Thursday, June 28, 2007

Penny for your thoughts, dollar for your words

Can I just say how happy I am Ryan Adams didn’t die. I’m almost as happy he didn’t die as I am sad Jacko was able to stop, drop, and roll on the Pepsi shoot in ’84. The world would have been better off he just flamed out after Thriller.

The lifestyle, the drugs, the prolific musician thing. As a fan, Ryan Adams has made you nervous over the years. It wouldn’t have surprised anyone to see Adams turn up on the CNN ticker given his past behavior. He walked past me at a club in Manhattan last Spring and he looked like Rick Moranis playing the ghost of Christmas past. He was even using a cane.

Clean and sober, on Easy Tiger Adams does his best to remind us all what we love about him—and what can frustrate as well.

About song 6 after the thunder and lightning of “Halloweenhead,” Easy Tiger goes into a bit of a wasteland with half a dozen songs where Ryan doesn’t seem to be comfortable in his own skin. We get Ryan doing Willie again on “Tears of Gold.,” some self aware breathy vocals on other tracks, and not much you’ll want to send to a friend.
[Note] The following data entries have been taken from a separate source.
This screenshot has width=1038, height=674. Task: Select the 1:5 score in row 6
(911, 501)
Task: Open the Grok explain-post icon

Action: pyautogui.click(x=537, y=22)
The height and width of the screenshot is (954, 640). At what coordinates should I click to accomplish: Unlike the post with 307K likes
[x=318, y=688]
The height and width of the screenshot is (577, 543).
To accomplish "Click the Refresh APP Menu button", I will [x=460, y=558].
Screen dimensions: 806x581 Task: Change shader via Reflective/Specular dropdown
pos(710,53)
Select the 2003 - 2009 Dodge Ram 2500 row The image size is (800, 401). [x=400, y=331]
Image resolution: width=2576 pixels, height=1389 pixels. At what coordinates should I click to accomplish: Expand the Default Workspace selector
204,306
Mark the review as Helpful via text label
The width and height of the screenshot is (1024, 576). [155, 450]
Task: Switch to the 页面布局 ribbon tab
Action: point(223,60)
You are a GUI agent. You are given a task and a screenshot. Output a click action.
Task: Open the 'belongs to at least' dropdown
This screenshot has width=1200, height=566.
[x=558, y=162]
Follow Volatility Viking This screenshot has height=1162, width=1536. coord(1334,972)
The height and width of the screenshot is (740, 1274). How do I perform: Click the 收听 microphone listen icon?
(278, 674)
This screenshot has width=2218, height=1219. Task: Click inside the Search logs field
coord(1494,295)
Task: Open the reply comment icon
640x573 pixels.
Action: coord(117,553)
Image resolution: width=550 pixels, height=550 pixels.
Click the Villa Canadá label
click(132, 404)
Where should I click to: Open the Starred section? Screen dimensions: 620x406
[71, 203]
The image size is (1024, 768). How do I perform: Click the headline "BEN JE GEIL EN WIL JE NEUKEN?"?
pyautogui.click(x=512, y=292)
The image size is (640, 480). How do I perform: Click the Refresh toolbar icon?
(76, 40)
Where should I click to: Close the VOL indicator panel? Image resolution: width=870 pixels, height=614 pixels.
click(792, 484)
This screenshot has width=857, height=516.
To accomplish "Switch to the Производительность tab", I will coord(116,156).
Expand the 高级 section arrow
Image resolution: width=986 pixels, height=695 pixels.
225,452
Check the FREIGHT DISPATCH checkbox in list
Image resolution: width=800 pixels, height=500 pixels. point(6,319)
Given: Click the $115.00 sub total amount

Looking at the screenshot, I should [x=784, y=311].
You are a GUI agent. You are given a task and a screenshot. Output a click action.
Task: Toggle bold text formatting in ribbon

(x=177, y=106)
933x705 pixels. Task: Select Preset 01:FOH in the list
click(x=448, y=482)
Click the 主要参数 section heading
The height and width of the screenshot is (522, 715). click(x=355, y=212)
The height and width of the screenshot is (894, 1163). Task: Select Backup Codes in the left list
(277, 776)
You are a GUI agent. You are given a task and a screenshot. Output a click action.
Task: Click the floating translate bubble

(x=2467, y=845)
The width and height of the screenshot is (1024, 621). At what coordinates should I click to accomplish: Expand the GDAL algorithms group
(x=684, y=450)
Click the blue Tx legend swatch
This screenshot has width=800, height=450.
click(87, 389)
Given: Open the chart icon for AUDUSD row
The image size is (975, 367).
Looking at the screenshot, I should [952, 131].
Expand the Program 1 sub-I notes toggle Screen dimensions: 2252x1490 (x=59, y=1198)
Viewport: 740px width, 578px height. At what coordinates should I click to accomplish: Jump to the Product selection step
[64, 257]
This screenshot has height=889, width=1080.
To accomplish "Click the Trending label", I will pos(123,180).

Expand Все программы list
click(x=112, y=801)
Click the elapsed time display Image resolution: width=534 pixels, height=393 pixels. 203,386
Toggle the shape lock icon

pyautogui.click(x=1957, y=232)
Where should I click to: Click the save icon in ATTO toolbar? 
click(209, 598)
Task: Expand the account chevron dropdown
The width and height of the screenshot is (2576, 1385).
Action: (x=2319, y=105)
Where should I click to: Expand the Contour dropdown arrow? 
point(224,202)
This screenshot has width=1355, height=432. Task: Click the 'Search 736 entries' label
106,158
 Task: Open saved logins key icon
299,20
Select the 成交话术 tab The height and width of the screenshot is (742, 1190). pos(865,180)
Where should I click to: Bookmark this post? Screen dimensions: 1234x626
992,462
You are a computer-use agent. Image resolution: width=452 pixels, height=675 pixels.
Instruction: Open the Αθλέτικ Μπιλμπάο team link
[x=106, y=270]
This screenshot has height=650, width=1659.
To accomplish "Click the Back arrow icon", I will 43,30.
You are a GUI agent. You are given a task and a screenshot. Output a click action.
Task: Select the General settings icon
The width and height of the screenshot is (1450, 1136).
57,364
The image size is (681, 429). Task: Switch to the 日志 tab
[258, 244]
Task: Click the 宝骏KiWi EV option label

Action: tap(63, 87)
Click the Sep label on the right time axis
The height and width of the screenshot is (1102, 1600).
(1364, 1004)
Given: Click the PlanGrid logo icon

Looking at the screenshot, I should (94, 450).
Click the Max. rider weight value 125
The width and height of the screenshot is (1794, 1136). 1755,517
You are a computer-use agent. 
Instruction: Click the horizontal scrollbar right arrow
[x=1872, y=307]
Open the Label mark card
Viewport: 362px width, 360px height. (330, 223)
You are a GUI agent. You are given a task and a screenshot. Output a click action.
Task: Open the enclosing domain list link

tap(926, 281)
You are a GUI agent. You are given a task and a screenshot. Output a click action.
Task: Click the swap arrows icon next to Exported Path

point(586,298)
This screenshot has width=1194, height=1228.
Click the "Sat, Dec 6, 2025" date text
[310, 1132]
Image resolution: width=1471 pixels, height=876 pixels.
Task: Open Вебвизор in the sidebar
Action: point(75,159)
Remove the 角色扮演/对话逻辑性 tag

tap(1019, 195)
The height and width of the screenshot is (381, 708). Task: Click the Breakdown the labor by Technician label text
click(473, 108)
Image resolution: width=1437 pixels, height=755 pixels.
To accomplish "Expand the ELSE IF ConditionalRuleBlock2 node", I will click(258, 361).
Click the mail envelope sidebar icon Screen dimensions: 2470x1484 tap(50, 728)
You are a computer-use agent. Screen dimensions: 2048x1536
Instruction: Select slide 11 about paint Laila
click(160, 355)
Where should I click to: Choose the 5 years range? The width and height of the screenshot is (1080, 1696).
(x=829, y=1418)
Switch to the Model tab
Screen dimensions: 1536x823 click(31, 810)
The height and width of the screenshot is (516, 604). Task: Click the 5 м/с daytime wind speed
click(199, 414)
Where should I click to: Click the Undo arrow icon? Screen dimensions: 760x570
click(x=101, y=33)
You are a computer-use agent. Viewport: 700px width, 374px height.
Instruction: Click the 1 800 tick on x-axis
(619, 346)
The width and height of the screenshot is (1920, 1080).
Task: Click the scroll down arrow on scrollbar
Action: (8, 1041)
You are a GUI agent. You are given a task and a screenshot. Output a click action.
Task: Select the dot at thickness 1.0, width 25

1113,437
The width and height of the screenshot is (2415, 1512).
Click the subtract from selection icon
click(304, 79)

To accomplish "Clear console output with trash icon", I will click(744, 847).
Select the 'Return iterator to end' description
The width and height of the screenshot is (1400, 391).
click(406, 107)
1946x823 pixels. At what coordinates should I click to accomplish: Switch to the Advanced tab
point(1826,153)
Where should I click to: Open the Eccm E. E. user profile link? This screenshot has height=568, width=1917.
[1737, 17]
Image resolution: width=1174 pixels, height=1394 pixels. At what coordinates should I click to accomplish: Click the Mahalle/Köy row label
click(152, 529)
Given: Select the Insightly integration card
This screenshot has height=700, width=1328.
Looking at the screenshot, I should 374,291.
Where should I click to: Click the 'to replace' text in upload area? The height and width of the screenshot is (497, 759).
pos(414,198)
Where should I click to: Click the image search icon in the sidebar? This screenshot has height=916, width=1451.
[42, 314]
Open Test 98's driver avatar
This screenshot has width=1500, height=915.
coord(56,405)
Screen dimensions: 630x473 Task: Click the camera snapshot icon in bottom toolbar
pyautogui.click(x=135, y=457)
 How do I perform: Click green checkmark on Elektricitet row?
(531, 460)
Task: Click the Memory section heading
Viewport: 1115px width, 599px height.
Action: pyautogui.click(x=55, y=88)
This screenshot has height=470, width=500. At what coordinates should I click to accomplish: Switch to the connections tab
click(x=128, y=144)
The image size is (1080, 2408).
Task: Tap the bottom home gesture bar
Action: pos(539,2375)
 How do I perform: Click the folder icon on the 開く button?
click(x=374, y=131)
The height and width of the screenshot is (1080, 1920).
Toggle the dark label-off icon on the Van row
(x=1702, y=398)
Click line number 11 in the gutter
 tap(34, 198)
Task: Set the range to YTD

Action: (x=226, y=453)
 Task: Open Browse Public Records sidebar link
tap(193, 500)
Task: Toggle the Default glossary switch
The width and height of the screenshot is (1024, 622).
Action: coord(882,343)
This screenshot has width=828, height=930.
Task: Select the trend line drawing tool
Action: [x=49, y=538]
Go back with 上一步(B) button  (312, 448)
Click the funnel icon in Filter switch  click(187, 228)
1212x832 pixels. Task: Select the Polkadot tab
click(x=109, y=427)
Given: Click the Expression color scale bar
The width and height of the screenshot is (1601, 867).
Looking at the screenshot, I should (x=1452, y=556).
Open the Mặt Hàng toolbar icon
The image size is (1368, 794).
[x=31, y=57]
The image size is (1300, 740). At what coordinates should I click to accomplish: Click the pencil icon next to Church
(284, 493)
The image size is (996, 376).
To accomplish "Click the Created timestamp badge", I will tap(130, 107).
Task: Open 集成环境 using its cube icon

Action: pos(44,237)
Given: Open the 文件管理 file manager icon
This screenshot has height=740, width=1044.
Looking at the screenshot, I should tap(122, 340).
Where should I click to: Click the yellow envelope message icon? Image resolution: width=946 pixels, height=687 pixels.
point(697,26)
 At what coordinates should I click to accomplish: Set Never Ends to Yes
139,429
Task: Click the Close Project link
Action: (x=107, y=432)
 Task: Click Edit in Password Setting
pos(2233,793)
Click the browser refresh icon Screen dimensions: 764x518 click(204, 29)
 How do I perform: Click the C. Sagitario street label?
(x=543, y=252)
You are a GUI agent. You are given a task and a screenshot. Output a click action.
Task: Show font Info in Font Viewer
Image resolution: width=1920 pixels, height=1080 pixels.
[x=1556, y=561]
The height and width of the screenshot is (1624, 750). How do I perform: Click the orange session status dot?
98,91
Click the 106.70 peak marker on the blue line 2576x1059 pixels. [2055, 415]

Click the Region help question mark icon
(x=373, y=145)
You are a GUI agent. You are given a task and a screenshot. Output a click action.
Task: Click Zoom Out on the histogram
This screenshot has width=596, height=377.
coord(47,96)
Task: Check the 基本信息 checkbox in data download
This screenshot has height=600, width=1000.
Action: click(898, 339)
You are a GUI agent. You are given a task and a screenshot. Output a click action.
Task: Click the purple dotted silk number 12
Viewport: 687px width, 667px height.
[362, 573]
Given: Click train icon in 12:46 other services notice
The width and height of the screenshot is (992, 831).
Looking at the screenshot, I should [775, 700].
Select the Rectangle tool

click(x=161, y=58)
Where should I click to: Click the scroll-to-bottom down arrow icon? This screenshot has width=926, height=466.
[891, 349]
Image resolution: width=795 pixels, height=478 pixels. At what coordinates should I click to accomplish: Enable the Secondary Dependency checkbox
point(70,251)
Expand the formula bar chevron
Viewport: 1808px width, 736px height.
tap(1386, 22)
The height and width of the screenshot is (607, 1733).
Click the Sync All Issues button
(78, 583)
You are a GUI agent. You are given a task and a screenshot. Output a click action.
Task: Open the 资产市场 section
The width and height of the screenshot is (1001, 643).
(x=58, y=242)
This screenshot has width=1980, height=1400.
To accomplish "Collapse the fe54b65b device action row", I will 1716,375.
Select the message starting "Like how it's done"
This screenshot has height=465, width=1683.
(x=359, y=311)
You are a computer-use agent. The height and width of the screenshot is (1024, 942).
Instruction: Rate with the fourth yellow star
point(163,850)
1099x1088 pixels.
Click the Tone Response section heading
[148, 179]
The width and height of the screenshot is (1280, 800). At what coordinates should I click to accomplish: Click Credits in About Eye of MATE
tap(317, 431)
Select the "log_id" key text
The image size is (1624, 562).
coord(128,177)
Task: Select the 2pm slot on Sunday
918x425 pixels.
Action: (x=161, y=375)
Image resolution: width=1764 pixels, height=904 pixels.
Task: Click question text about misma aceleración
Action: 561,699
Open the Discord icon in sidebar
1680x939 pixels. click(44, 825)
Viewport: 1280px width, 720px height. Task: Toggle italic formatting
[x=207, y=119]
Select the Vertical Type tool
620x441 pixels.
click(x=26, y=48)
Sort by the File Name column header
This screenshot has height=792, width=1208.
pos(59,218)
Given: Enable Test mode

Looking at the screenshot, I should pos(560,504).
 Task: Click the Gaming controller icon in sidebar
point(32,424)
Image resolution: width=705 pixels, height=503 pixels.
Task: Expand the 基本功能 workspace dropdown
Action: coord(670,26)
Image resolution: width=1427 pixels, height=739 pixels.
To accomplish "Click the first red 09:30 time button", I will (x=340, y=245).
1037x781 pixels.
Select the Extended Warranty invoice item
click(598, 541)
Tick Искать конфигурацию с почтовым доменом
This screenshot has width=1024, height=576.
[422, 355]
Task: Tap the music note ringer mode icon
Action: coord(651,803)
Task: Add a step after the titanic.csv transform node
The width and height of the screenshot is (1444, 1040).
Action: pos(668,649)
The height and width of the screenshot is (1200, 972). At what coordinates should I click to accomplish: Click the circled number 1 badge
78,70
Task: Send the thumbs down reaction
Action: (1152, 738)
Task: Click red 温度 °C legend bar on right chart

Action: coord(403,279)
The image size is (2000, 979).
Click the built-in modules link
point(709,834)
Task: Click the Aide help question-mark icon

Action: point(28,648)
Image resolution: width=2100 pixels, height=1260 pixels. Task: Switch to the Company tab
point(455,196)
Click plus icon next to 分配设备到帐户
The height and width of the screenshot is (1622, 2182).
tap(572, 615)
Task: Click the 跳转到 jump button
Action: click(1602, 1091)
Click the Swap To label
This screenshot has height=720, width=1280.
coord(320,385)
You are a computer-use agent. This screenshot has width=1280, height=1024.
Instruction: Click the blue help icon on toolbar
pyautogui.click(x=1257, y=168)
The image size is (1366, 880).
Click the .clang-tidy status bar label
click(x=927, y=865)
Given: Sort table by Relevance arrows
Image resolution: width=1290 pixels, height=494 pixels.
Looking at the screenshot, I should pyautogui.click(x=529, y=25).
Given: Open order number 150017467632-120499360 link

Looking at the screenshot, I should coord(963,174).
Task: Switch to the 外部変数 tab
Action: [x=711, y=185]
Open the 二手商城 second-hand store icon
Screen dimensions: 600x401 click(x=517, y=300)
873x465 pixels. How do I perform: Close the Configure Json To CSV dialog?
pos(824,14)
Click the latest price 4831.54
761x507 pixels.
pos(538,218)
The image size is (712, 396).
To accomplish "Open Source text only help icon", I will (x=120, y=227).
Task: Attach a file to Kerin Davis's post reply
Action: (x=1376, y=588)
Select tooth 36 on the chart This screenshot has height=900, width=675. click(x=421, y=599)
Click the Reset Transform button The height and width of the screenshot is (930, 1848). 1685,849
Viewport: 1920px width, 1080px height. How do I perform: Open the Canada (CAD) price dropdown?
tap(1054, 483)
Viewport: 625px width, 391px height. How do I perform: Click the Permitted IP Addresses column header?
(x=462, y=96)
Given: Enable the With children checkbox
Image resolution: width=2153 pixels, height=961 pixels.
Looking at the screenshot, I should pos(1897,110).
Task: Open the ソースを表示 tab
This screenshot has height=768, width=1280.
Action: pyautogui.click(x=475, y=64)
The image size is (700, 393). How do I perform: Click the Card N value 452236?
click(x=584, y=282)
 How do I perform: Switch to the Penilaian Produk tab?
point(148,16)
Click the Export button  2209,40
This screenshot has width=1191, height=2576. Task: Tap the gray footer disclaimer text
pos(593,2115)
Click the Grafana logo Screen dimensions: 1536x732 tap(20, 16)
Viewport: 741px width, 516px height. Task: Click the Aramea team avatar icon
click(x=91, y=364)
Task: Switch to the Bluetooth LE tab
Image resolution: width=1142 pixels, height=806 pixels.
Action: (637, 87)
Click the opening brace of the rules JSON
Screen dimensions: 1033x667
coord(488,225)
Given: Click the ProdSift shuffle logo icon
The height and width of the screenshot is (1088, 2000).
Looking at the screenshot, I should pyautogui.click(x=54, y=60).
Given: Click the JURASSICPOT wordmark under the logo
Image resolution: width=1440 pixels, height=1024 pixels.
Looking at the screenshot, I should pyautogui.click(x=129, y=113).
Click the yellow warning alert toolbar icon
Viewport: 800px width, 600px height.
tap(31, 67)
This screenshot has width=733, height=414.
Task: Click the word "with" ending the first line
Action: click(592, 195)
But what takes Easy Tiger to that B+ mark as a record is a strong finish with the last two tracks “These Girls” and “I taught myself how to grow old.” Finally the glove fits, and Adams makes some magic with two straight ahead alt-country staples sung in true voice. I was convinced “These Girls” would have the best lyrics of any song on the album from the onset with, “Well girl sometimes I feel just like a boy. Put here on this earth for you to toy around with, like Matchbox cars you buy and burn in your backyard. Like monsters underneath your bed, you ain’t afraid of yet.” You kiddin’ me. How solid is that?

But then I listened to “Oh my God, Whatever. Etc.” Holy shit. While a nice song, the lyric is so superb it’s worth the money just to hear why Adams has the potential to be a legend. A sample:

“If I could, I’d fold myself away like a card table, a concertino, or a Murphy bed. I would. But I wasn’t made that way, so you know instead I’m open all night and the customers come to stay and everyone tips, but not enough to knock me over, , ,”

That ladies and gentleman is as impressive a lyrical flex and anything Eminem did in “8 Mile..” Good on paper, but to hear it sung shows Adams deft touch for the prose. And makes me want to just leave the ring waving the white flag as a writer myself. Unreal.

“The Sun Also Sets” is the perfect example of the Ryan Adams debate. It starts awkward with Adams doing his best Violent Femmes. The voice is all wrong, but then he sweeps you off your feet and waltzes you around the room for the chorus, and suddenly we have a ballroom sized ballad on our hands—and you’ve found a new favorite track on the album. One of the darkest songs on the album, a love song with one hand on the throat, “The Sun Also Sets” will kill live and become a favorite deep track for true fans on Easy Tiger.